═══ Quoted passage ═══

We acknowledge, however, that the study has some limitations. Not all relevant costs were included, eg, the cost of short-term sick leave, transportation time related to consultations and non-prescription drugs. Moreover, possible costs of informal care contributed by friends and family were not included in the estimation of costs related to meningococcal disease, as these data are not available in the registries. Thus, the presented cost estimates remain conservative. Moreover, it is important to be aware that cost data rarely are normally distributed. This applies in particular to the costs related to home care and production loss, where many patients do not contribute any costs, because far from everyone receives municipality-provided home care, and the majority of people are not in the labor market at the time of diagnosis. Furthermore, there is a risk of misclassification. The identification of patients with meningococcal disease relies on the ICD-10 coding system in the National Patient Registry, which might not be completely accurate. The study aimed to assess the presence of potential confounding by direct matching on age, gender and level of education. However, as in all observational studies without random allocation to the exposure groups, ie, individuals with and without meningococcal disease in this study, unmeasured confounding may still affect validity. Finally, it cannot be ruled out that the matching procedure provides some limitations on the cost analysis comparing the meningococcal population with the controls, which is seen with the greater incidence of prior comorbidities in the meningococcal disease population compared with the controls. In the end, this limits the cost estimates, as the applied method subtracts the high costs in the baseline year from the costs in the first year, etc. In that sense, the conducted cost analysis is conservative.

═══ Collected material ═══

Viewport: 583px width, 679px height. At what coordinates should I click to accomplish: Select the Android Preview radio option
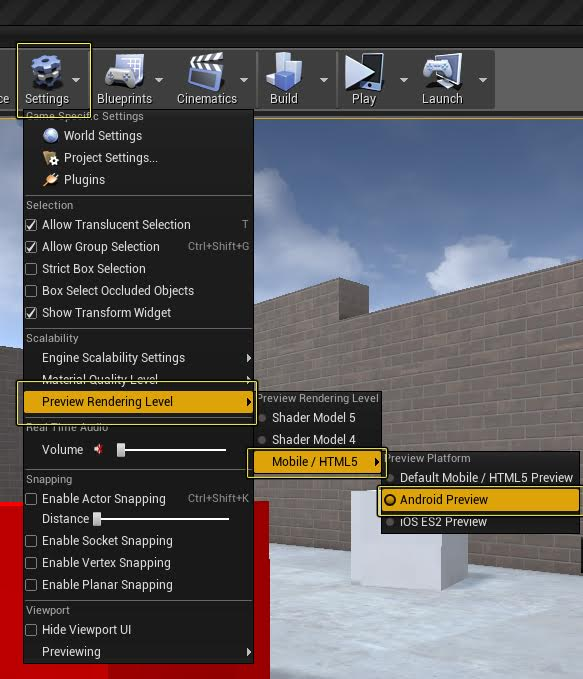click(480, 500)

═══

__Work item 1__:
Answer these about the passage on the meningococcal disease study's limitations:
(a) Why were the costs of informal care from friends and family left out?
(b) Which coding system is used to identify patients with meningococcal disease?
(c) On which three characteristics were individuals directly matched?
__Work item 2__:
Pick up the passage on the meningococcal disease study's limitations after its final sentence and carry it on.

__Output 1__:
(a) These data are not available in the registries.
(b) The ICD-10 coding system in the National Patient Registry.
(c) Age, gender and level of education.

__Output 2__:
Conclusion

We found that the societal costs attributable to meningococcal disease events are substantial in the first year after diagnosis. Hospital admission costs and production loss were the main cost drivers. From an age perspective, the analysis shows high actual costs of meningococcal disease per patient that are highest from the age of 14 and onwards. Any kind of preventive activity to target these age groups could therefore be relevant. The costs of event estimates presented in this study may be informative in evaluating the impact of preventive interventions targeting meningococcal disease. Future potential research may include pooled analyses with data from other Nordic countries with similar national registries.

Acknowledgments

This study was supported by Pfizer Denmark. Incentive is a paid vendor of Pfizer Denmark. We would like to acknowledge Jens Olsen from Incentive for his valuable comments and suggestions throughout the research and writing of this paper. Part of the results from the study have been presented as a E-Poster at the 36th Annual Meeting of the European Society for Paediatric Infectious Diseases (ESPID 2018), Malmö, Sweden, May 28–June 2, 2018 (abstract number: ESP18-0806).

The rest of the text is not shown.